──────── Raw data ────────
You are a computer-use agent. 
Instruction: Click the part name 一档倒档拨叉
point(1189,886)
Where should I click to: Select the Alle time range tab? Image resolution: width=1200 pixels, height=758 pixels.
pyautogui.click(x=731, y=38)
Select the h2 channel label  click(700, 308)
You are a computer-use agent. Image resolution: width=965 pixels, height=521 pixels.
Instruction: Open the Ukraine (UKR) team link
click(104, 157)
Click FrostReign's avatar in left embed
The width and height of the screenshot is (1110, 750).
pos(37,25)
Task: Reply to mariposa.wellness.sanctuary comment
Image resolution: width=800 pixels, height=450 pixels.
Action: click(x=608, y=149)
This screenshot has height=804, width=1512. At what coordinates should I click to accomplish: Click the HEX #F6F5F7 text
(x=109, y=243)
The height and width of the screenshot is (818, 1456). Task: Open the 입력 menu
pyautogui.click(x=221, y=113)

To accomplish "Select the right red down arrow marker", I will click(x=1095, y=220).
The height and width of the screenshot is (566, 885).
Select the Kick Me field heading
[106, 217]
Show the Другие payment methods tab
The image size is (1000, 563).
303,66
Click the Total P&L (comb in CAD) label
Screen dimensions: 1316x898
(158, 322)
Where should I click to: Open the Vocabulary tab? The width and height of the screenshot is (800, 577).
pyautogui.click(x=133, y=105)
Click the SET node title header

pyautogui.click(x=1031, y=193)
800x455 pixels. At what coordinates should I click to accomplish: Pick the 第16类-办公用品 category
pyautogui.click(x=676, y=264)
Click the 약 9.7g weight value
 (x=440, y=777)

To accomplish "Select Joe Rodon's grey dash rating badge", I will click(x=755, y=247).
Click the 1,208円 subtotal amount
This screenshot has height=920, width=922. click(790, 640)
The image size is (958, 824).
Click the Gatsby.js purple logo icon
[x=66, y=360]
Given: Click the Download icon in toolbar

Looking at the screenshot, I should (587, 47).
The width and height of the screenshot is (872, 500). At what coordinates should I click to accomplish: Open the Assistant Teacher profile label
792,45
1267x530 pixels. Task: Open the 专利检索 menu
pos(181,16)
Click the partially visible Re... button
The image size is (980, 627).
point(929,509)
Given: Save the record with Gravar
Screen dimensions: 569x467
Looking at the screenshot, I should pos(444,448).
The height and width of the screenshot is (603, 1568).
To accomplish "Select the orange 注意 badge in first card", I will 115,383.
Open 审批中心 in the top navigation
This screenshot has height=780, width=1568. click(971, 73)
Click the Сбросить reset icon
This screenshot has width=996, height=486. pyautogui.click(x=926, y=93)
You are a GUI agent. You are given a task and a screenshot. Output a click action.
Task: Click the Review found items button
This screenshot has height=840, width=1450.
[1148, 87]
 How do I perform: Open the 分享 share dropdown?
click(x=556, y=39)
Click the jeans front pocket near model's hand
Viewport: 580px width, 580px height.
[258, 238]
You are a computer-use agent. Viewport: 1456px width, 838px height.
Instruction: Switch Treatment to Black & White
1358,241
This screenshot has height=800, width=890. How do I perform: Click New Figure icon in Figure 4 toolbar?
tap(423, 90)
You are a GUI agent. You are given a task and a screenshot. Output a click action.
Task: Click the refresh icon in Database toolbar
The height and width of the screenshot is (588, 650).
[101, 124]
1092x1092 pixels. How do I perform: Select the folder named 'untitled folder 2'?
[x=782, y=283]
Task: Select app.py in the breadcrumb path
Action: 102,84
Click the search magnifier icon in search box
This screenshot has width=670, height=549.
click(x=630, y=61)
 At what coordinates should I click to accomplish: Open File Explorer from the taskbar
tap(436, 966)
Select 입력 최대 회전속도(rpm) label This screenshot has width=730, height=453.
────────
Nothing but the lines from the beginning of the records through the line with "The height and width of the screenshot is (566, 885)." should appear, each printed exactly.

▶ _Output_
You are a computer-use agent. 
Instruction: Click the part name 一档倒档拨叉
point(1189,886)
Where should I click to: Select the Alle time range tab? Image resolution: width=1200 pixels, height=758 pixels.
pyautogui.click(x=731, y=38)
Select the h2 channel label  click(700, 308)
You are a computer-use agent. Image resolution: width=965 pixels, height=521 pixels.
Instruction: Open the Ukraine (UKR) team link
click(104, 157)
Click FrostReign's avatar in left embed
The width and height of the screenshot is (1110, 750).
pos(37,25)
Task: Reply to mariposa.wellness.sanctuary comment
Image resolution: width=800 pixels, height=450 pixels.
Action: click(x=608, y=149)
This screenshot has height=804, width=1512. At what coordinates should I click to accomplish: Click the HEX #F6F5F7 text
(x=109, y=243)
The height and width of the screenshot is (818, 1456). Task: Open the 입력 menu
pyautogui.click(x=221, y=113)

To accomplish "Select the right red down arrow marker", I will click(x=1095, y=220).
The height and width of the screenshot is (566, 885).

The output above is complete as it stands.